Intellectual disability

Data on ID was obtained from the National Patient Register (NPR; Ludvigsson et al., 2011), Clinical Database for Child and Adolescent Psychiatry in Stockholm (Pastill; Lundh, Forsman, Serlachius, Lichtenstein, & Landen, 2013), the Habilitation Register (Idring et al., 2012), and The Halmstad University Register on Pupils with ID (HURPID; Arvidsson, Widén, & Tideman, 2015). Chromosomal abnormalities, major congenital malformations, adverse birth events and epilepsy were obtained from NPR and the Medical Birth Register. Autism diagnoses were retrieved from NPR, Pastill and Habilitation Registers (ICD-codes are given in the Table S3). Exact information on severity level and date of ID diagnosis was not available for individuals identified by the HURPID register.

Statistical analysis

We followed individuals from birth to the first record of ID, censoring date due to emigration, death, or end of study (31 December 2013), whichever occurred first. We calculated the incidence rate by dividing the number of individuals with ID with the total time of follow-up among all individuals (referred to as person-years), and expressed this as rate ID per 100,000 person-years.

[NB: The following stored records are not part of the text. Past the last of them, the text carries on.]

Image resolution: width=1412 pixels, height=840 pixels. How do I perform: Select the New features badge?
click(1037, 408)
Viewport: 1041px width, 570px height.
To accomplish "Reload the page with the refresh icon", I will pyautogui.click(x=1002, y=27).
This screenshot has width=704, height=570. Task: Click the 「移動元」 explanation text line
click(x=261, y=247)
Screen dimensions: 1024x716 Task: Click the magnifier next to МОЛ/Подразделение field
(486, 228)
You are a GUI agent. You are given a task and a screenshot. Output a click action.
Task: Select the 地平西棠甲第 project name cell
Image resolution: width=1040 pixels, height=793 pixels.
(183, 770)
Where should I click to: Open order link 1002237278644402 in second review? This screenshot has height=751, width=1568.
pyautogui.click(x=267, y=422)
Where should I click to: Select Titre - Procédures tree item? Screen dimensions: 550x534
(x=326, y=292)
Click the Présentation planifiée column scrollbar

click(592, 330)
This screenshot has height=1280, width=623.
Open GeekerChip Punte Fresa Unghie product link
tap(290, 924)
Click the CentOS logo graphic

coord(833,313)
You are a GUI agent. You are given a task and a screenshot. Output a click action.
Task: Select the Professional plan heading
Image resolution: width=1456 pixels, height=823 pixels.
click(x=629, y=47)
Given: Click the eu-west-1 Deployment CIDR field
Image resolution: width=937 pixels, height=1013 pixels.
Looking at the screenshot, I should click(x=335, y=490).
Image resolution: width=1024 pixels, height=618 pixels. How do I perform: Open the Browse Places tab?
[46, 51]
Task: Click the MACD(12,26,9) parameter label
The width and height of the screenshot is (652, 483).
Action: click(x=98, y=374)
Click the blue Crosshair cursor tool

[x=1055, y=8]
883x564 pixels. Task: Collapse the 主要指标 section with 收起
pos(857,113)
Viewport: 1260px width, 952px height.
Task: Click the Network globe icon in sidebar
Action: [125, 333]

The 20-years risk was calculated as the percentage of affected relatives from the total number of relatives followed over 20 years, separately for all types of kinship. To evaluate the RR, we compared the relatives of ID probands (exposed relatives) to matched relatives of unaffected individuals (relatives of individuals without ID i.e. unexposed relatives, Figure 2). The RRs were estimated as Hazard ratios with 95% confidence intervals (95% CI) obtained from stratified Cox proportional-hazard models.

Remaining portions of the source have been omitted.